These radical liberals are attempting to undermine objective, scientific truths. They’re trying to undermine how we view gender and even manipulate English words and grammar rules. From their illogical pronouns to their attempts at pushing the word Latinx onto the Hispanic community – they don’t care about the destruction they’re causing or whether they have the support of those they’re trying to group or label. Rather, they’re tyrannical in their approach to these issues and their unceasing attempts to have them adopted by society.

And let’s be honest, America stands essentially alone in the truly outrageous position that we’ve staked out on this issue. While some in our country push surgical mutilation onto 11 year olds even here in Mississippi, even liberal darlings like Finland, Denmark, and Sweden don’t allow these surgeries to be performed on kids who are under 18.

The fact is that we set age restrictions on driving a car and on getting a tattoo. We don’t let 11 year olds enter an R-rated movie alone, yet some would have us believe that we should push permanent body-altering surgeries on them at such a young age.

Mississippi must continue to do everything in our power to counter those who want to push their experiments on our kids. Time is of the essence, and we don’t have a second to waste. We must take every step to preserve the innocence of our children, especially against the cruel forces of modern progressivism which seek to use them as guinea pigs in their sick social experiments.

Let me be clear to those radical activists around the nation who want to do our kids harm.

Mississippi will not be trading compassion for compliance.

Our voices will not be silenced when it comes to science.

We will not be pressured into not asking questions.

And we will not give in to liberal intimidation when it comes to protecting our kids.

This is my promise to every Mississippian across our state.

There is also another way we are going to keep our kids safe, and it includes keeping their parents safe as well.

One of the most fundamental responsibilities of government is to ensure public safety and to uphold law and order.

I ran for governor to fix Mississippi’s problems, not to hide them. That’s why I’ve become increasingly concerned that, for three consecutive years now, homicides have numbered in the triple digits here in our capital city. We can and must do better.

The fact is, no matter how hard we try, there will always be evil in the world. There are those who lurk in the shadows seeking to hurt those around them. There are those who seek to inject drugs and crime into their communities, all so they can make a buck.

These actions undermine social cohesion and safety in our neighborhoods. They threaten the lives of our kids and the safety of our families.

*REQUIRED ACTIONS*
1. From the speech excerpt, return the passage starting at "And let’s be" and ending at "a young age.".
2. According to the speech excerpt, for how many consecutive years have homicides in the capital city numbered in the triple digits?
3. List every country that the speech excerpt names as not allowing these surgeries on kids under 18.

*RECORDED INFORMATION*
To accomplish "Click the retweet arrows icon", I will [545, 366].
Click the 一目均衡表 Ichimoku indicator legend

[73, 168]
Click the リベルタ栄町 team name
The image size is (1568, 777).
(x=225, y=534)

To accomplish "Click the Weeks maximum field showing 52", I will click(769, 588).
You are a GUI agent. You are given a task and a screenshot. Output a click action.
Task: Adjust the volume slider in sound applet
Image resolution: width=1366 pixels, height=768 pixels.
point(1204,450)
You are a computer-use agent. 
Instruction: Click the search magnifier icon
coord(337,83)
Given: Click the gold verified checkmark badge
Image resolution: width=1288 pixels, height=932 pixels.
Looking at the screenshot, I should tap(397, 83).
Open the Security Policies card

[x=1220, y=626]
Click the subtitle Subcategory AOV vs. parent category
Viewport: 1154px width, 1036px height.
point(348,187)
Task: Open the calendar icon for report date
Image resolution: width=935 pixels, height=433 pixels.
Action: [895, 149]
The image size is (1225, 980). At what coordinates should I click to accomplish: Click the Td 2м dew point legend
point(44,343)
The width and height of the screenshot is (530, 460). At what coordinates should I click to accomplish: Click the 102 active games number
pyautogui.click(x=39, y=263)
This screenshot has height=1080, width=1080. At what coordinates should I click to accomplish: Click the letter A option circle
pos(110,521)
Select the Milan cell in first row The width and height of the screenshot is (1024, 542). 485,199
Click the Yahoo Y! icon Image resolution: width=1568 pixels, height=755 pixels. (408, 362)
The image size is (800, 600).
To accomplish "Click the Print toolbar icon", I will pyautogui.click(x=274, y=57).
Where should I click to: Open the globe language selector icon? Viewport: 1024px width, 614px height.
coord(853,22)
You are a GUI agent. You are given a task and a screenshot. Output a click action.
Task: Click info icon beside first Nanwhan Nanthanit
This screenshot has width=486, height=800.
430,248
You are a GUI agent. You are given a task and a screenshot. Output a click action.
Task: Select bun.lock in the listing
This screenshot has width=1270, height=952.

*SOLUTIONS IN ORDER*
1.
And let’s be honest, America stands essentially alone in the truly outrageous position that we’ve staked out on this issue. While some in our country push surgical mutilation onto 11 year olds even here in Mississippi, even liberal darlings like Finland, Denmark, and Sweden don’t allow these surgeries to be performed on kids who are under 18.

The fact is that we set age restrictions on driving a car and on getting a tattoo. We don’t let 11 year olds enter an R-rated movie alone, yet some would have us believe that we should push permanent body-altering surgeries on them at such a young age.

2. Three consecutive years.

3. Finland, Denmark, Sweden